The staff of the Logistic Readiness Center earned the Army-wide the Deployment Excellence Award. From left to right, John Reardon, Phil Melton, Mitch Hogan, Scott Arcuri, Scot Bird, Matthew Holloway, Wayne Inman, Richard Jamerson, Benjamin Ward, Livi...
Maj. Gen. Kevin G. O'Connell, commanding general of the United States Army Sustainment Command, visited with the staff of the Logistic Readiness Center at Fort Riley June 25 to congratulate and present staff with coins for earning the army-wide Deployment Excellence Award.
"Congratulations -- we are proud of you," O'Connell told the staff before congratulating each of them personally.
Logistic Readiness Center- Fort Riley's Installation Transportation Officer, Scot Bird, explained what the award means to him and his personnel.
"It demonstrates our capabilities as a power projection platform and tells us that we are doing things effectively and efficiently in accordance with the Senior Commanders guidance for deployment operations," he said. "It shows me that we have the commitment and dedication to excellence not only from our civilian workforce but the soldiers as well supporting the deployment operations of the First Infantry Division."
This award is no stranger to the walls of LRC-Fort Riley. Since the first time they competed in 2008, they received the prestigious award in 2008, 2011, 2012, were a runner-up in 2013, and won it again for their work in 2014.
"It means a lot to me and it means a lot to the LRC-Riley personnel who work here that we were recognized for what we have been doing," Bird said.
What they have been doing is moving thousands of soldiers and tons of equipment all over the world.

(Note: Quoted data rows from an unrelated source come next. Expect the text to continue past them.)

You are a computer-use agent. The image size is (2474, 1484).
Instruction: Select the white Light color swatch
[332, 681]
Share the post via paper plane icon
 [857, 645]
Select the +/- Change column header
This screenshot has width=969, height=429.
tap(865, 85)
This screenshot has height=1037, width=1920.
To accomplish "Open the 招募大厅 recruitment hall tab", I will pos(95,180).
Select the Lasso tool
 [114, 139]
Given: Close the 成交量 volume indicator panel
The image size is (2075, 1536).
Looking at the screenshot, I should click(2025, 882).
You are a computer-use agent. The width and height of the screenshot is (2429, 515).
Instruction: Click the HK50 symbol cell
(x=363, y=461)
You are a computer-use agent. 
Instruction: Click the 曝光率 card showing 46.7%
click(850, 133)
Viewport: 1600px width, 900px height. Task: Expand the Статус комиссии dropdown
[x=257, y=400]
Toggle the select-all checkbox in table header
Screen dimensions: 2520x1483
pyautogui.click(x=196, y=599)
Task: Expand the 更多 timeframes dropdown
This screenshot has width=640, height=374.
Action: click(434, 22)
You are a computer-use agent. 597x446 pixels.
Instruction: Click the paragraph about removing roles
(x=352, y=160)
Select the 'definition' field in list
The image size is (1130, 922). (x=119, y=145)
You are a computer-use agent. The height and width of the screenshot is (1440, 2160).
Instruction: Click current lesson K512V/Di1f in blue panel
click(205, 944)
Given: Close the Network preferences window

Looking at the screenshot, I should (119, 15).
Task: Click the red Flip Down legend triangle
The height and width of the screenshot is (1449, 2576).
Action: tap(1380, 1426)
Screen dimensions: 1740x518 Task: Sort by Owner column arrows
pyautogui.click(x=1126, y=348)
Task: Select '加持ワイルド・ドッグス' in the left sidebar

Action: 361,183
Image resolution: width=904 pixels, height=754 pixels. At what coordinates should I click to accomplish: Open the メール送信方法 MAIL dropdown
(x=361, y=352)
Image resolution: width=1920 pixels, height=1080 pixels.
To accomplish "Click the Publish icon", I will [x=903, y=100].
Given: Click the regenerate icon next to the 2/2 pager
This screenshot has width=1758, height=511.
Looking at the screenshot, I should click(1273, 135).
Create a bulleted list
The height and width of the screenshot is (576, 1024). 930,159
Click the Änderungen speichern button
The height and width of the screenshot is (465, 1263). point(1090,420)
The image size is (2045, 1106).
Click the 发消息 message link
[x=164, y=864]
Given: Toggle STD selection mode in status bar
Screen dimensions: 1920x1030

From Dec. 1, 2013 through Nov. 30, 2014 the LRC-Riley staff deployed and redeployed more than 23,000 personnel. This involved planning, coordinating and scheduling more than 500 commercial buses, 70 commercial and military aircraft, all of which played a major role in the deployment process of personnel and equipment to and from Joint Readiness Training Center, National Training Center and several theaters of operations.
"It's not just us that won this award," said Freight Chief Scott Arcuri. "It is a team effort that kicked out over 1,500 railcars during the timeframe, "primarily over a two month span", more than 800 commercial trucks delivered and redelivered cargo and equipment, and more than 1,000 deployment containers on and off the installation to support the war fighter."
Bird said, it is Arcuri and Unit Movement Supervisor Matthew Holloway, and their personnel who pull the operations together. When the initial plan about moving troops starts, Holloway and his team start the backward planning, then the information is passed on to Arcuri and his team.
It's like a fine tuned orchestra "and I'm the maestro," Bird said. "We have deployed stuff out of here in less 72 hours -- with no notice. It goes back to the people working for Scott and Matt."
At one point last year, they had rail cars coming in, loading outgoing railcars, and had a unit returning simultaneously.
"It was like revolving door," Bird said.
While they have the logistics figured out, they don't always have Mother Nature on board with their plans. They all agree the biggest challenge to the job is the weather.
"Especially for our rail or truck operations," Arcuri said. "If it's all snowed in or lightning and thundering that puts a damper on things."
Such was the case as they were trying to get troops to the JRTC in Fort Polk, LA., which was happening at the same time as NTC in California.
"We flew the soldiers to NTC and we bused them to JRTC and during this is when the snow storm and the ice storm hit to the south of us," Bird recalled.
Their job doesn't end when the troops get on the bus and pull out; they have to track them 24/7 until they arrive at their destination. For the JRTC trip, 400 railcars loaded with unit equipment headed south, at the same time 3,500 soldiers were loaded onto 72 commercial buses -- every three hours six buses with 300 soldiers departed Fort Riley.
Heading the opposite direction were 3,400 personnel loaded onto 28 aircraft and 600 railcars loaded with unit equipment and cargo were sent to NTC.
Their professionalism and ability is what earned them the award -- but Bird, Holloway and Arcui have their sights set a little higher.
"The Deployment Excellence Award is the holy grail, but there is one more plateau we need to achieve -- and that is becoming the Best of the Best in deployments," Bird said.
He offered his congratulations to the people at the Air Defense Artillery unit at Fort Bliss, Texas, who earned it this year, but said he has his sights set on the top award, which has so far barely eluded them. Twice they came within grasp, losing only by .25 of a point one time and .35 the next.
"We have not yet figured out how to crack the code -- but we'll try again next year," Bird said.
The bottom line for the LRC-Fort Riley "is the professionalism and dedication of my personnel to mission accomplished. Couple that with the dedication of the Soldiers on Fort Riley, it has been a team effort to accomplish this mission for deployment, which stands for excellence," Bird said.